Extrait retenu:
....
Théôria ne désigne pas la pensée pure, mais la vision directe, sans médiation, de la réalité, vision résultant d’un long effort de maîtrise et d’accomplissement de soi. La sagesse traditionnelle la désigne comme éveil, lumière et vision. Il s’agit de transformer l’homme en l’amenant à la lente prise de conscience de cette puissance de dépossession de soi. La finalité de la contemplation est de libérer l’humain d’une «chute», d’une «calamité originelle» qui le condamne à vivre en dehors de soi, dans un ordre qui est un «monde à l’envers». La catharsis philosophique consistera précisément à remettre à l’endroit la réalité humaine, puis à s’élever dans la connaissance de la réalité restaurée dans son orientation métaphysique originaire. Cette connaissance, traversant des niveaux de réalité de plus en plus englobants, reflète notre niveau d’être.

La contemplation est le moment de cette progression où l’être humain rejoint son centre. Elle ne constitue nullement un terme à la quête philosophique de la réalité, mais le passage décisif où s’opère une complète mutation de l’être et un abandon de la condition déchue, c’est-à-dire l’inconscience et la non-connaissance des principes premiers. Seulement alors, l’être humain est capable d’action. Car, après s’être purifié de l’emprise de cet inconscient qui l’habite et qui est opacité, il voit, par une illumination soudaine, la réalité en soi et pourra ainsi désormais référer tous ses actes à ce centre intelligible de soi. La contemplation réalise un intermédiaire nécessaire dans la «progression mystique» qui se scande en trois moments: 1ère     purification, représentant la vie humaine authentique; 2ème  contemplation, correspondant à la vie «daïmonique »; 3ème  enfin, la communion réalisant la vie divine en l’humain.
....
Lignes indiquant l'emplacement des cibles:
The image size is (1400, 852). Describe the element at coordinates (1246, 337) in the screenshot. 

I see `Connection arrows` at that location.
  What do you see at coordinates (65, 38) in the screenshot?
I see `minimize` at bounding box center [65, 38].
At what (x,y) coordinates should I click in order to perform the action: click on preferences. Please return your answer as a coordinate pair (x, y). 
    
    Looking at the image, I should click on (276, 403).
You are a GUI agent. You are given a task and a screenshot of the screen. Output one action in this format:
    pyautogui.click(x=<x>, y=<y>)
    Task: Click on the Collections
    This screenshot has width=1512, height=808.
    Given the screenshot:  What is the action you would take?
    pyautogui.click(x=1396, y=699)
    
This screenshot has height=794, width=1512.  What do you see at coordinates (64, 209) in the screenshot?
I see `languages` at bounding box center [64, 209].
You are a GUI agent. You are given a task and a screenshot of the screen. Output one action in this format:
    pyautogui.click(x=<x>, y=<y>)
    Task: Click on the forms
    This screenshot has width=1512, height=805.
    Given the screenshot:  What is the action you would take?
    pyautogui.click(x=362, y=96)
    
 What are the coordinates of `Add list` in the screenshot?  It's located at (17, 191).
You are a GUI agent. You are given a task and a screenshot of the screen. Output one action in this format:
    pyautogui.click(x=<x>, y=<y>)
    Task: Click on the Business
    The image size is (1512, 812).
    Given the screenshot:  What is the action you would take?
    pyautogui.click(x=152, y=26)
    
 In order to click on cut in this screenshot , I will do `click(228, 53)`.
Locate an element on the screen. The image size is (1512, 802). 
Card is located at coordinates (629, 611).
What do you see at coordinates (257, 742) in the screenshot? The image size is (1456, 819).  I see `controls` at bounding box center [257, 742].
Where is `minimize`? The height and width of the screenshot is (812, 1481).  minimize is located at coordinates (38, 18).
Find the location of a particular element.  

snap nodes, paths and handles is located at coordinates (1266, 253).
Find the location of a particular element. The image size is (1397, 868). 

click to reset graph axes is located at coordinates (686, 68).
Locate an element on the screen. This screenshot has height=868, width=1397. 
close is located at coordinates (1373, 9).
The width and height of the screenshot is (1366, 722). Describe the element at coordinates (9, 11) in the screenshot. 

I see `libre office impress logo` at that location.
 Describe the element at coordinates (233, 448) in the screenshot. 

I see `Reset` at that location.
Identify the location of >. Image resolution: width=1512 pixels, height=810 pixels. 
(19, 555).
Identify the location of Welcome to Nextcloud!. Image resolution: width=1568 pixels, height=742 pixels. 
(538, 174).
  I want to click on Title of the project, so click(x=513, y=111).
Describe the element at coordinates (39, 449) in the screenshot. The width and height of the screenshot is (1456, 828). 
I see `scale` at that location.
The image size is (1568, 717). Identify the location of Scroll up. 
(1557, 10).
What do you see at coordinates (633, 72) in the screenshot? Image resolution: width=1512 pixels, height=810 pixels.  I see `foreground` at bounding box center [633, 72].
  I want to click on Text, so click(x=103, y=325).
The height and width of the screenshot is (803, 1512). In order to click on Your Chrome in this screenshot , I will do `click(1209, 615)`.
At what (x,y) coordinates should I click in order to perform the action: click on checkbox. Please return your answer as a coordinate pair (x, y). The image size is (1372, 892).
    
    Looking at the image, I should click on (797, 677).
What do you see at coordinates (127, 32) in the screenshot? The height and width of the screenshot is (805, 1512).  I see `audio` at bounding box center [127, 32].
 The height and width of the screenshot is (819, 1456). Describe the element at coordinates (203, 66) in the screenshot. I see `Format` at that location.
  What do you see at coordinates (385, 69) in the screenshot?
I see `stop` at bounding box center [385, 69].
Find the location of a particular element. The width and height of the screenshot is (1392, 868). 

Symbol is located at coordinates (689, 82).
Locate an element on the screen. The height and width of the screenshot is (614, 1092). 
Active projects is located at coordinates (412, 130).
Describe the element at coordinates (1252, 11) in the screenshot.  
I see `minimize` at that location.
....
Consigne: Rédigez la suite du texte sur la théôria et la contemplation, en reprenant juste après sa dernière phrase.

Réponse:
Les états de conscience contemplative correspondent à une série d’expériences supranoétiques, suggérées par des énigmes et des symboles (cf. Timée, 28 c). Plotin évoque l’état contemplatif comme «un contact ineffable et inintelligible, antérieur à la pensée» (Ennéades,V,3-10). Selon pseudo-Denys, le contemplatif ne s’élève dans ces expériences qu’«autant qu’il peut recevoir la lumière» (Hiérarchie céleste, IV,2). Cela revient à reconnaître que ce que nous connaissons nous le sommes. Le terme contemplation recouvre ainsi plusieurs niveaux d’ouverture de la conscience à la réalité. En ce sens, il ne s’agit pas d’un savoir, mais d’une attitude  d’attention, d’une expérience de présence à soi de l’être, d’un éveil qui est suprême recueillement sur soi de l’intellect contemplatif. Cette présence est témoignée par la symbolique de la lumière et est évoquée comme une fusion où la lumière fait conjoindre le regard qui contemple et la réalité contemplée. La fusion du contemplant et du contemplé est fréquemment traduite à travers un symbolisme de la hiérogamie. »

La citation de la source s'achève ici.